• [EXERCISE REQUIREMENTS] After locating the line that contains "Mark DatiDiInput macro as favorite", quote it and all lines after it through the end of the entries, and nothing more. Pictures stay out.

• [RECORDED DATA]
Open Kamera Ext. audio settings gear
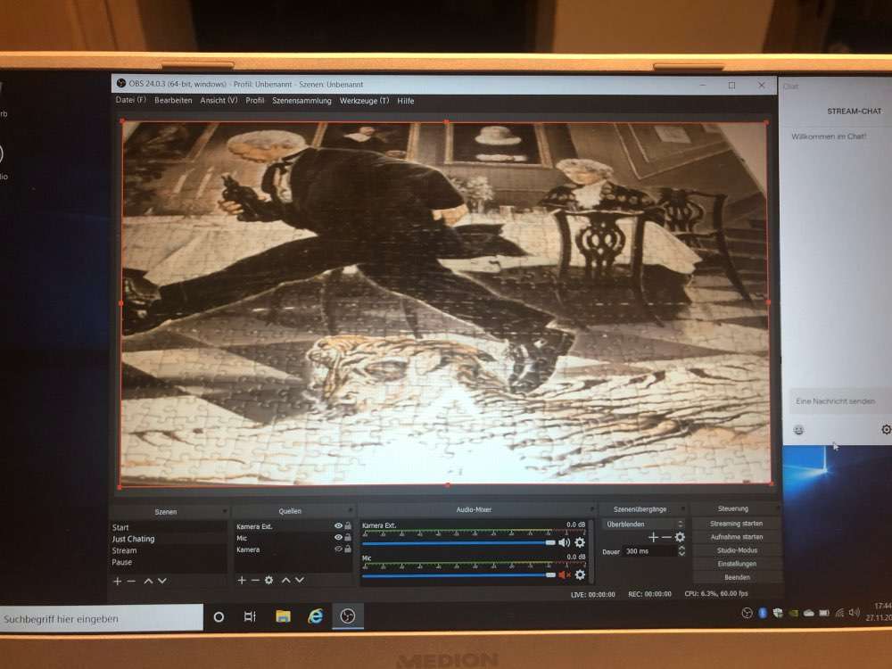Screen dimensions: 892x669 pos(580,542)
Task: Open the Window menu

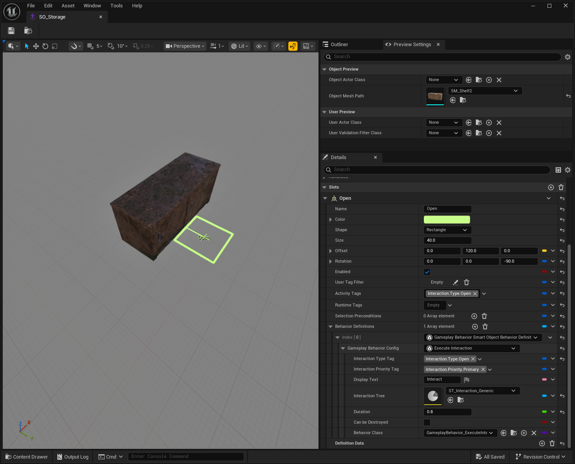Action: click(92, 5)

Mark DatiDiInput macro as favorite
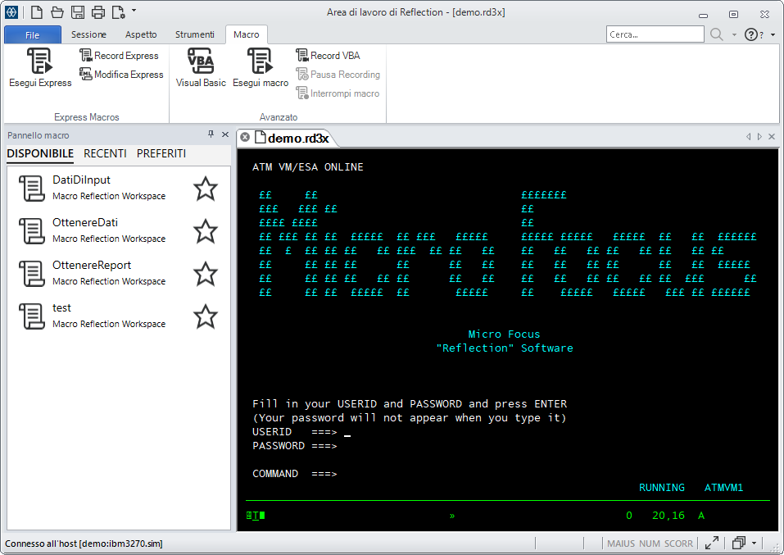tap(206, 189)
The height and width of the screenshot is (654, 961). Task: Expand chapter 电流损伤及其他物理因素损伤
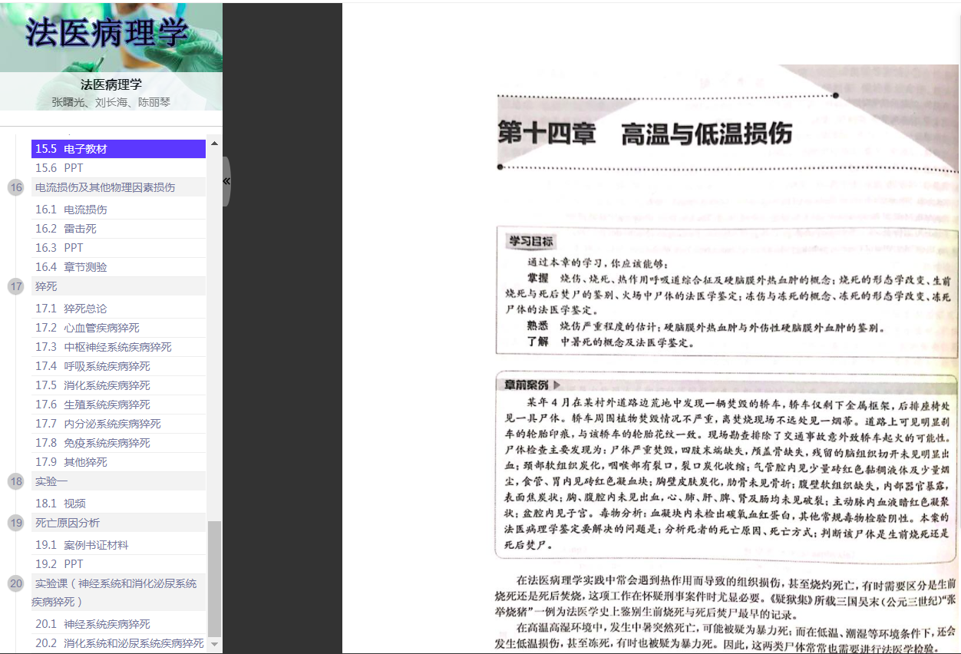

• [TASK RESULT]
Mark DatiDiInput macro as favorite
tap(206, 189)
The height and width of the screenshot is (654, 961). Task: Expand chapter 电流损伤及其他物理因素损伤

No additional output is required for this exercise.